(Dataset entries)

-- -- --

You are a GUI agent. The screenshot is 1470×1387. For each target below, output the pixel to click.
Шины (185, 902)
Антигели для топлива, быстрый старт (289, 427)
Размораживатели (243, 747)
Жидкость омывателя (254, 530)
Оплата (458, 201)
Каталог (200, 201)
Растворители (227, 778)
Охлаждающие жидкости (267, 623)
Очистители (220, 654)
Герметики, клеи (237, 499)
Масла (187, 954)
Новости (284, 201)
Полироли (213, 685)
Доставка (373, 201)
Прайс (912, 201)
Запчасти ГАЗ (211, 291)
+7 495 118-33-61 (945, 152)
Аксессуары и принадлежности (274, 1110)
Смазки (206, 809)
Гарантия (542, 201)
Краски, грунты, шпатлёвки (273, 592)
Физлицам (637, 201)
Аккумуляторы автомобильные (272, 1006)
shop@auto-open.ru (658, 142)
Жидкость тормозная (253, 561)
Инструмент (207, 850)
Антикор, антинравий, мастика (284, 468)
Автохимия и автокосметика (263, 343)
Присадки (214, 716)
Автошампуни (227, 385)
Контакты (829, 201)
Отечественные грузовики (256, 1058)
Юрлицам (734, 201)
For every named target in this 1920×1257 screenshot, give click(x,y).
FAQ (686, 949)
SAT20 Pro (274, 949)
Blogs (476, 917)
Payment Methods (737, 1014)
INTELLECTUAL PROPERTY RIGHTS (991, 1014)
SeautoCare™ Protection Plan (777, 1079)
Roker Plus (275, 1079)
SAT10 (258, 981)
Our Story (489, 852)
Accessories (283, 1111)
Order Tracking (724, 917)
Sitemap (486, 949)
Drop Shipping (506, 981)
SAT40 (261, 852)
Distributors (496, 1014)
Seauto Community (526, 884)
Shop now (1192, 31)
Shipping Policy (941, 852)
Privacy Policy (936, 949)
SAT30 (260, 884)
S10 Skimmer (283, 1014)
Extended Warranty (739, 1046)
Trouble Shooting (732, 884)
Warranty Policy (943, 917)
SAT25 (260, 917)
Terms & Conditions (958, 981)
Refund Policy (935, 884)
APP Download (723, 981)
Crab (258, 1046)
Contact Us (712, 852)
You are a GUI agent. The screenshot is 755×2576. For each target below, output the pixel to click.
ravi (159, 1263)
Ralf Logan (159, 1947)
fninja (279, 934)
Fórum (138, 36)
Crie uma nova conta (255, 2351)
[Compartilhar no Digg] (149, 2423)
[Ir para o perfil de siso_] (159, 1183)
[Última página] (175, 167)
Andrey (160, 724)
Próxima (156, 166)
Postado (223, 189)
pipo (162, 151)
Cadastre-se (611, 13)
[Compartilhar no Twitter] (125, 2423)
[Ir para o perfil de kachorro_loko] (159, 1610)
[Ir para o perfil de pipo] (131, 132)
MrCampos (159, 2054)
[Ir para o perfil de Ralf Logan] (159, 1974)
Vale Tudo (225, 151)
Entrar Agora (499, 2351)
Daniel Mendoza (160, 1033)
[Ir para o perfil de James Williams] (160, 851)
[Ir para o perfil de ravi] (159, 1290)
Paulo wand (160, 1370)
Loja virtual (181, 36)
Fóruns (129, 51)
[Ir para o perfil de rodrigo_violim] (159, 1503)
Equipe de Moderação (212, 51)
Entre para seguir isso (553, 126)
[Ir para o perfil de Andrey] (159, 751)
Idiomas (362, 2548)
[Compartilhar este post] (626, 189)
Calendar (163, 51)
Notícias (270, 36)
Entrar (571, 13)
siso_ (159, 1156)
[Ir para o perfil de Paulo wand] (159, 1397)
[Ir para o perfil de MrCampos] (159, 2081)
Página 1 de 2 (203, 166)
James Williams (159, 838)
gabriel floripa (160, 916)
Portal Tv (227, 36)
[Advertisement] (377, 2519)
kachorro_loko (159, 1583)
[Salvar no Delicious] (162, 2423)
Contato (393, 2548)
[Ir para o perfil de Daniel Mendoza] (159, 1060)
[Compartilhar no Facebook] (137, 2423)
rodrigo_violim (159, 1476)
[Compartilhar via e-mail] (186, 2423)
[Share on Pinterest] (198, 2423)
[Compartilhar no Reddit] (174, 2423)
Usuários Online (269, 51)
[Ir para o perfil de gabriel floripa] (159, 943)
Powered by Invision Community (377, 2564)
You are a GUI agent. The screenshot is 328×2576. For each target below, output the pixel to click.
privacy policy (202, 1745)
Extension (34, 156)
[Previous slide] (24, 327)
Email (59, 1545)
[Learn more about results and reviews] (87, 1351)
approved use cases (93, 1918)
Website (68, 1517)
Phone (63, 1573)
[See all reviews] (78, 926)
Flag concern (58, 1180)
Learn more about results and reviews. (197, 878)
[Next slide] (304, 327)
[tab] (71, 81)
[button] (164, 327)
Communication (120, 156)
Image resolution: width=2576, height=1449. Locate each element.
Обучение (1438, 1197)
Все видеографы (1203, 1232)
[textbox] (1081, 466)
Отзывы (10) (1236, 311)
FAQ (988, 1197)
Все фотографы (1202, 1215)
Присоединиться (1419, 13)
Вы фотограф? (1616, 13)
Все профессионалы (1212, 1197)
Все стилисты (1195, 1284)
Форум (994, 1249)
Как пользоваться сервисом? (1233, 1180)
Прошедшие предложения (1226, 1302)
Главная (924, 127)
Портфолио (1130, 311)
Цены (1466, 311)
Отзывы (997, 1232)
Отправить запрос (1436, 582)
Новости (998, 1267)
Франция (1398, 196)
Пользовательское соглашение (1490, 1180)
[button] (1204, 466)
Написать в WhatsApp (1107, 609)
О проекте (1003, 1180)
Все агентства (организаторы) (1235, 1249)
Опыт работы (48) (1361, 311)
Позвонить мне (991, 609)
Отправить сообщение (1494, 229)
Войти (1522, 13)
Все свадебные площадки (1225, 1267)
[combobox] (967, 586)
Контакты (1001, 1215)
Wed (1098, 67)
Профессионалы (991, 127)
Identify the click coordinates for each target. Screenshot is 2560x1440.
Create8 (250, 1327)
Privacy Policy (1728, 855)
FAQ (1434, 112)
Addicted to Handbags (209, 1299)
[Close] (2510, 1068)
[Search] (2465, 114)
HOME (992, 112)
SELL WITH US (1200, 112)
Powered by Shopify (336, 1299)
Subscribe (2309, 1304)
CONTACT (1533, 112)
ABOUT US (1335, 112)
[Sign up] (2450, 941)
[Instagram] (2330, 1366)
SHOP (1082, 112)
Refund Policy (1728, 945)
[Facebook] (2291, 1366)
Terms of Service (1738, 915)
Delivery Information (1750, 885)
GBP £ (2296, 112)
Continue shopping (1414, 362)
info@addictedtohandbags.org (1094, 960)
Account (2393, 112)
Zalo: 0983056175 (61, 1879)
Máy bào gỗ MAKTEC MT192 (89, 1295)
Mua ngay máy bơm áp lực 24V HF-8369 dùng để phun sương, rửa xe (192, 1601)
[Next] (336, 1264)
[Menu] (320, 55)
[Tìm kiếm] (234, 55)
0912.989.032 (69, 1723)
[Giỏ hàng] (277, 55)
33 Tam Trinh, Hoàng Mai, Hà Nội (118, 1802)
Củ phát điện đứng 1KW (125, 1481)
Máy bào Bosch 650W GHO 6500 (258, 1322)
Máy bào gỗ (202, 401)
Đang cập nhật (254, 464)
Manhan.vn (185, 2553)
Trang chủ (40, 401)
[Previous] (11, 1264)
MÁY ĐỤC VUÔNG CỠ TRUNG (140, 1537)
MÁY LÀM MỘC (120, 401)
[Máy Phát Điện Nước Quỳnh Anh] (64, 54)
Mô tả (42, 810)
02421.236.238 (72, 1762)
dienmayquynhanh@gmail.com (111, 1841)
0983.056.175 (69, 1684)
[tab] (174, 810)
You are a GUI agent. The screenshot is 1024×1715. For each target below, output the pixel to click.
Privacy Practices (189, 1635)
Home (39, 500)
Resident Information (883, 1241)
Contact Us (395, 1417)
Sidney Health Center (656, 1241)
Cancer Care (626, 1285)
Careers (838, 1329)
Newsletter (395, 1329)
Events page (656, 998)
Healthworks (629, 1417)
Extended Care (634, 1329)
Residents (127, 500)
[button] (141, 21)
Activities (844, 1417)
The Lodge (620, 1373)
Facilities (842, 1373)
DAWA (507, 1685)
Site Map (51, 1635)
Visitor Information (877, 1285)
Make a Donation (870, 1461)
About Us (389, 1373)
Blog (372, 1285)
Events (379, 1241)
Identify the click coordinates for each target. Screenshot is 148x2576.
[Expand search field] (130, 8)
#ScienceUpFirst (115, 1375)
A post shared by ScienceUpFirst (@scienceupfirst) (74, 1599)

-- -- --

(PROBLEM DESCRIPTION)
What is needed is every line from the beginning of the data up to and including the line with "Контакты (829, 201)", given again word for word.

(PROBLEM SOLUTION)
You are a GUI agent. The screenshot is 1470×1387. For each target below, output the pixel to click.
Шины (185, 902)
Антигели для топлива, быстрый старт (289, 427)
Размораживатели (243, 747)
Жидкость омывателя (254, 530)
Оплата (458, 201)
Каталог (200, 201)
Растворители (227, 778)
Охлаждающие жидкости (267, 623)
Очистители (220, 654)
Герметики, клеи (237, 499)
Масла (187, 954)
Новости (284, 201)
Полироли (213, 685)
Доставка (373, 201)
Прайс (912, 201)
Запчасти ГАЗ (211, 291)
+7 495 118-33-61 (945, 152)
Аксессуары и принадлежности (274, 1110)
Смазки (206, 809)
Гарантия (542, 201)
Краски, грунты, шпатлёвки (273, 592)
Физлицам (637, 201)
Аккумуляторы автомобильные (272, 1006)
shop@auto-open.ru (658, 142)
Жидкость тормозная (253, 561)
Инструмент (207, 850)
Антикор, антинравий, мастика (284, 468)
Автохимия и автокосметика (263, 343)
Присадки (214, 716)
Автошампуни (227, 385)
Контакты (829, 201)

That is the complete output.